Each line in the entries below that holds the string "Given" must be copied.

→ **DATA TO PROCESS**:
[Start of Attachment]
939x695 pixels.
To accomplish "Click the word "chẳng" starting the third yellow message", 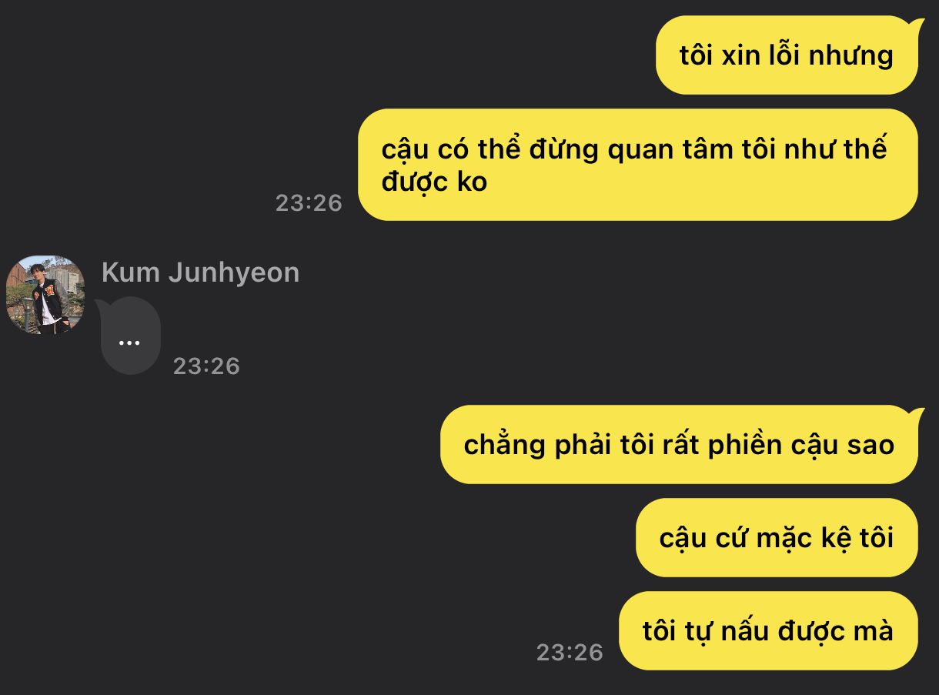I will pos(505,446).
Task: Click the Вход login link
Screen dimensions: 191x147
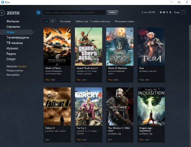Action: (x=176, y=13)
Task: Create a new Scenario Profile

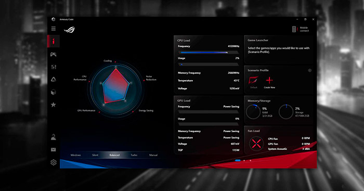Action: (269, 82)

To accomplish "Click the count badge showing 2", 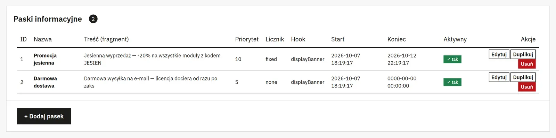I will pyautogui.click(x=93, y=19).
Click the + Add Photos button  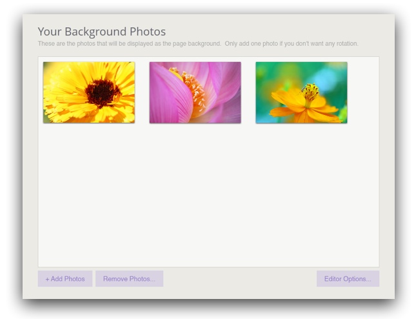[65, 279]
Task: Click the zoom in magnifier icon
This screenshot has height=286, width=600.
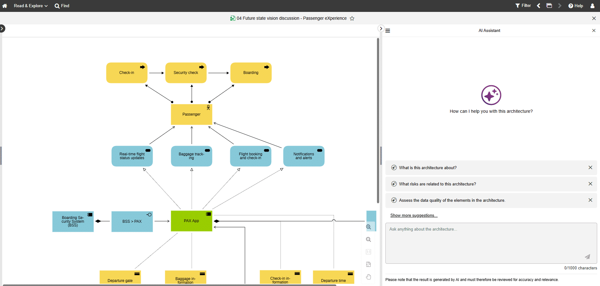Action: [369, 227]
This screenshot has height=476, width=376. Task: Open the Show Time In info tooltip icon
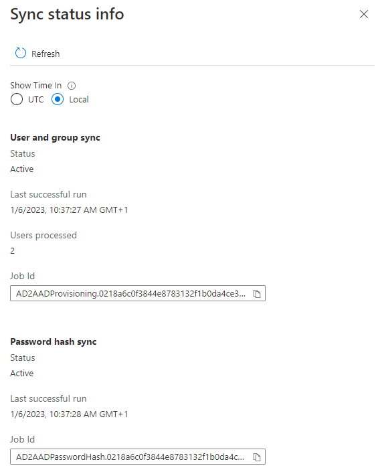click(x=72, y=86)
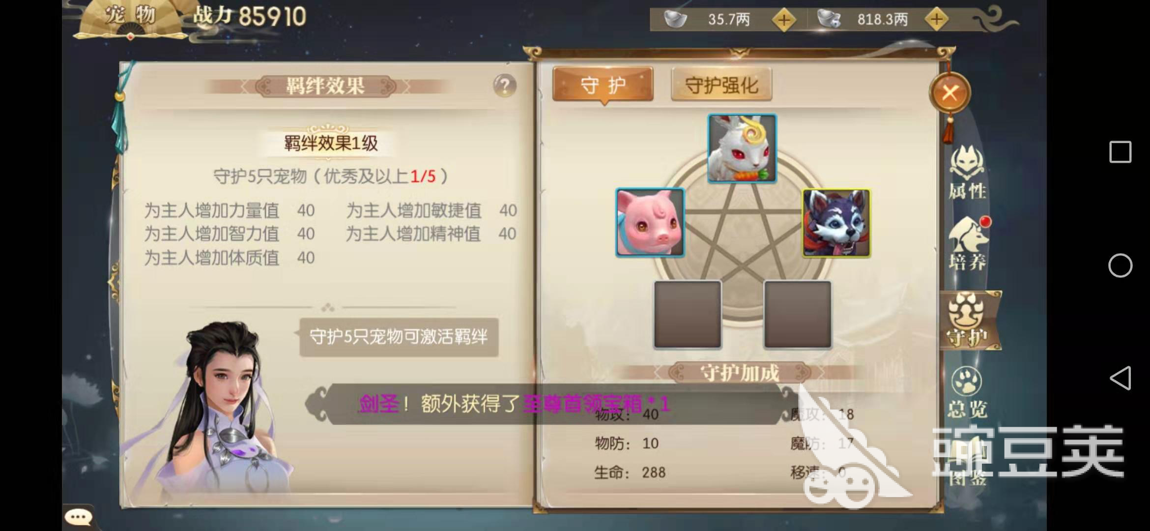Add currency with second plus icon
The height and width of the screenshot is (531, 1150).
click(936, 20)
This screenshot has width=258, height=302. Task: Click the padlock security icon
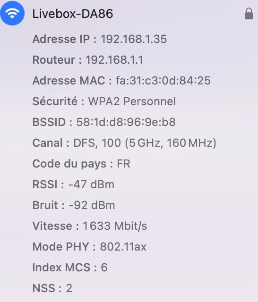point(249,14)
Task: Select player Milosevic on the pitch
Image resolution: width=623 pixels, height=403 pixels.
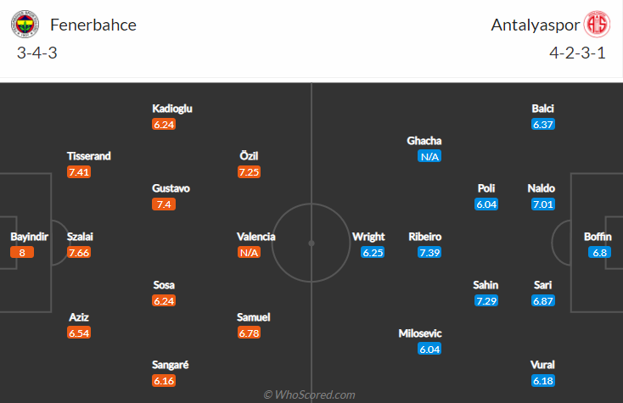Action: point(420,333)
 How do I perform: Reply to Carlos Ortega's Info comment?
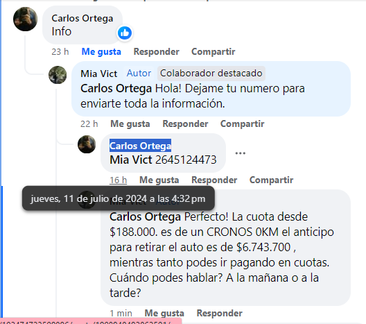(x=157, y=51)
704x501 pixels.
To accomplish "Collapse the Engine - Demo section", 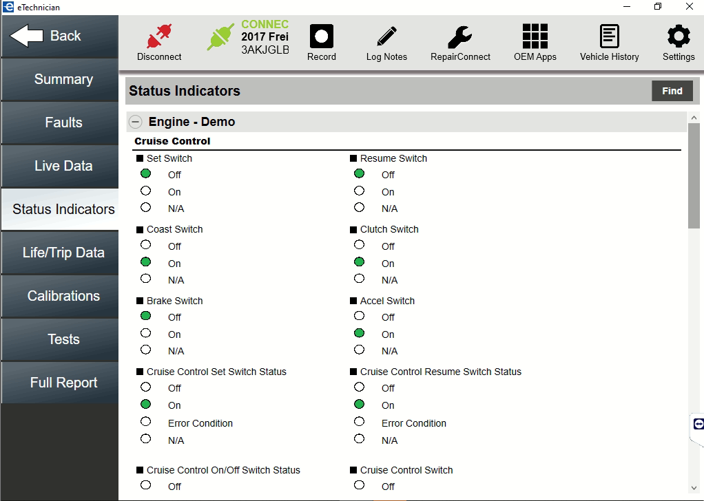I will pyautogui.click(x=135, y=121).
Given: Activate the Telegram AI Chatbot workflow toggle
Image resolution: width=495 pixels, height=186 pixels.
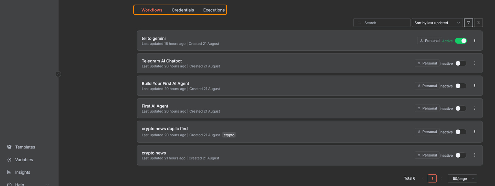Looking at the screenshot, I should point(461,63).
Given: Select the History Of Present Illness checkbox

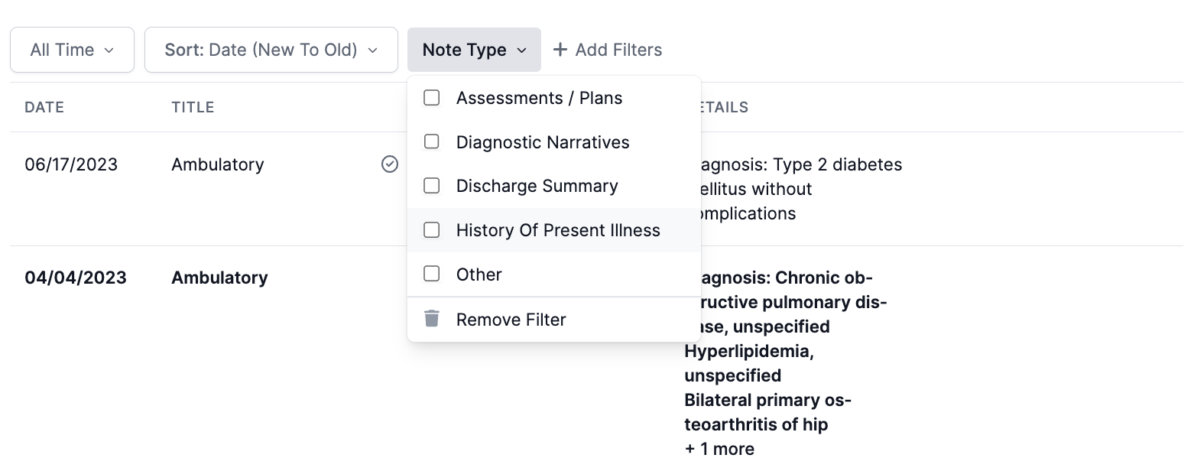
[End of Attachment]
→ **ANSWER SECTION**:
Given: Activate the Telegram AI Chatbot workflow toggle
Given: Select the History Of Present Illness checkbox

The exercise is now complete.